Executive Secretary Ralph Recto Layout by Sheila Figueroa
BUSINESS

SC voids Recto order on P60B PhilHealth sweep

Toby Magsaysay

The Supreme Court (SC) has unanimously ordered the return of P60 billion in excess funds to the Philippine Health Insurance Corporation (PhilHealth) through the 2026 General Appropriations Act (GAA).

In a 136-page en banc decision, the Court voided Special Provision 1(d), Chapter XLIII of the 2024 GAA; Department of Finance (DOF) Finance Circular No. 003-2024; and the subsequent transfer of P60 billion from PhilHealth.

The struck-down budget provision allowed the government to sweep “excess” funds from state-owned corporations back into the Treasury, while the DOF circular directed PhilHealth to remit P89.9 billion.

Former Finance Secretary and now Executive Secretary Ralph Recto previously ordered the transfer, maintaining that the DOF directive was lawful and supported by the same budget provisions now invalidated by the Court.

“We reiterate that the Executive simply complied with the congressional mandate under the 2024 GAA, and that the Department of Finance’s role is solely in revenue generation and debt and deficit management.
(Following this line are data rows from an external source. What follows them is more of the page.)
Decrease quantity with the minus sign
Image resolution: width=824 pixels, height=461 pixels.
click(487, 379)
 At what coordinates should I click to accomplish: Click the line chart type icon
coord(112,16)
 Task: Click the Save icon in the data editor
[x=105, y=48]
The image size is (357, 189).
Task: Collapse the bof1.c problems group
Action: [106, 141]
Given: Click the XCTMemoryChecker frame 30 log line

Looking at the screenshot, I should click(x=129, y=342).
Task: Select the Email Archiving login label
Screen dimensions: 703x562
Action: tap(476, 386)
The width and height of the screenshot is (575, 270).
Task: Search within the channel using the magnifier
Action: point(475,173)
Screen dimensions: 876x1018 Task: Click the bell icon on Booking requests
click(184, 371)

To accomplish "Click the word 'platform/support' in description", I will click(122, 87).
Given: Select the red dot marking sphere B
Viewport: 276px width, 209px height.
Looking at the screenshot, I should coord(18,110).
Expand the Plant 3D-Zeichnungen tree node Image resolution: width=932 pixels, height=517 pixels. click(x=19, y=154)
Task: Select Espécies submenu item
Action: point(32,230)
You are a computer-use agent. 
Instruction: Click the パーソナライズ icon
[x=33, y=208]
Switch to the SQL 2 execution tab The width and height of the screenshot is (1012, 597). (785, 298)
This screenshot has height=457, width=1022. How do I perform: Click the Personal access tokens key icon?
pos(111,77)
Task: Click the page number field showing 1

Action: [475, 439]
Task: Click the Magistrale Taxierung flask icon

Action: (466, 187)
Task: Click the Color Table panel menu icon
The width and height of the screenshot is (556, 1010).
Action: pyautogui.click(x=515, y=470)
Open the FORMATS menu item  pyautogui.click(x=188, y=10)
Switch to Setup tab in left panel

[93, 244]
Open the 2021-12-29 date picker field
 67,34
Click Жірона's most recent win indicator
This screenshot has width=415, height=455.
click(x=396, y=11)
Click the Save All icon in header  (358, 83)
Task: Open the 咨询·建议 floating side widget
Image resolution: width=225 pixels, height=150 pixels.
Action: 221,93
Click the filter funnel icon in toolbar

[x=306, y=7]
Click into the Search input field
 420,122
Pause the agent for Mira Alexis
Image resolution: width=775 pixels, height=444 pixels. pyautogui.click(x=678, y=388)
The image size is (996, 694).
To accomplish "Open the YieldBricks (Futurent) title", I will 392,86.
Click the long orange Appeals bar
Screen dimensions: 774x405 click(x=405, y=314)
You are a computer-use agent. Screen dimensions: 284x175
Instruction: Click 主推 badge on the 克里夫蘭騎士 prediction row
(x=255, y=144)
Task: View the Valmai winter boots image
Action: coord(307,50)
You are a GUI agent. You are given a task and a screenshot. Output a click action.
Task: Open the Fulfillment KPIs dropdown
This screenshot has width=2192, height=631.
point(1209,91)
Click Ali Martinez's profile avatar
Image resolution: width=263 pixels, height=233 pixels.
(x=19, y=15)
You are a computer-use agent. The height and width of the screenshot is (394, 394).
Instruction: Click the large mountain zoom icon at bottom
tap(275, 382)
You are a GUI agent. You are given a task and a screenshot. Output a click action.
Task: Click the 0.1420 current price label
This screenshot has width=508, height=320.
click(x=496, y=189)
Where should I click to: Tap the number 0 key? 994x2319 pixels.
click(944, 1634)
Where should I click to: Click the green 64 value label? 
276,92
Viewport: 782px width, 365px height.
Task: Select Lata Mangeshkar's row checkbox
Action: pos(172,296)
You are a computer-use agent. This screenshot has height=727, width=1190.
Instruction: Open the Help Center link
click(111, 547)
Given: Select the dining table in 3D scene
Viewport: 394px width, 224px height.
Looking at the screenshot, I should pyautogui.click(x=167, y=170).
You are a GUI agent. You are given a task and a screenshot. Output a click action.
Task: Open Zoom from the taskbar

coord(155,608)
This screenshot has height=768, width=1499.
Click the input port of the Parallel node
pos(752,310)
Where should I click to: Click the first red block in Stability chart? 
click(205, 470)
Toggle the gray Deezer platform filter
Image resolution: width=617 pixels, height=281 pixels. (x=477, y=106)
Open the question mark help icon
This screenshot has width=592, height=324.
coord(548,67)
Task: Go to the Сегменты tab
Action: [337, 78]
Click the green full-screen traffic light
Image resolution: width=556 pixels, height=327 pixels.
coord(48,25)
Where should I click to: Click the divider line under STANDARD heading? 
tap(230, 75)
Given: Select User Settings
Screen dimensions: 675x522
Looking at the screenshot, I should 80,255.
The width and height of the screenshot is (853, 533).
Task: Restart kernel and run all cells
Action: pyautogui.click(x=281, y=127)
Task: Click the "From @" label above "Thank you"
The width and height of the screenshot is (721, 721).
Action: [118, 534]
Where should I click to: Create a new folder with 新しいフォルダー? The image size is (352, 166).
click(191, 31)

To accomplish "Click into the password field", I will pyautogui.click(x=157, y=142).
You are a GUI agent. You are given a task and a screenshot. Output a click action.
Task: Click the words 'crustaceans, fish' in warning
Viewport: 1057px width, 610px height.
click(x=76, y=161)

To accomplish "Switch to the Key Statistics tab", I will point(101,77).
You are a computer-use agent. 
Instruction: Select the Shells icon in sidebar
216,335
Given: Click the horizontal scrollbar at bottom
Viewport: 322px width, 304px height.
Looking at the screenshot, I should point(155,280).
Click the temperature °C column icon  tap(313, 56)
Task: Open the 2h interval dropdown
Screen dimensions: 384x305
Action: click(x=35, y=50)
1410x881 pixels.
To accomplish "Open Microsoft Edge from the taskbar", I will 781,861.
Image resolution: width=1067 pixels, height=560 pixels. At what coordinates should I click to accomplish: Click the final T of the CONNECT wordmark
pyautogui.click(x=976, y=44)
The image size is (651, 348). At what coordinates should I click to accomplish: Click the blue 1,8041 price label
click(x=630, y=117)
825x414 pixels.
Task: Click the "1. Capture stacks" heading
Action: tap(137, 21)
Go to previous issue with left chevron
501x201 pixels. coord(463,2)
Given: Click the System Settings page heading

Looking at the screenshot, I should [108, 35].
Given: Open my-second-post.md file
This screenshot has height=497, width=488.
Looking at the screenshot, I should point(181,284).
We believed then, and still believe, that the directive was a common-sense approach to optimize government coffers without resorting to additional borrowing or new taxes,” Recto said.

He added that the Office of the Government Corporate Counsel (OGCC), the Governance Commission for GOCCs (GCG), and the Commission on Audit (COA) all cleared the remittance before it proceeded, and that the PhilHealth board also approved it.

Recto stressed that PhilHealth’s services were never impaired and that no member contributions were touched.

President Ferdinand R. Marcos Jr. had already ordered the return of the P60 billion in September — a move Recto previously described as a “proactive step.” Marcos had earlier authorized the transfer in 2024.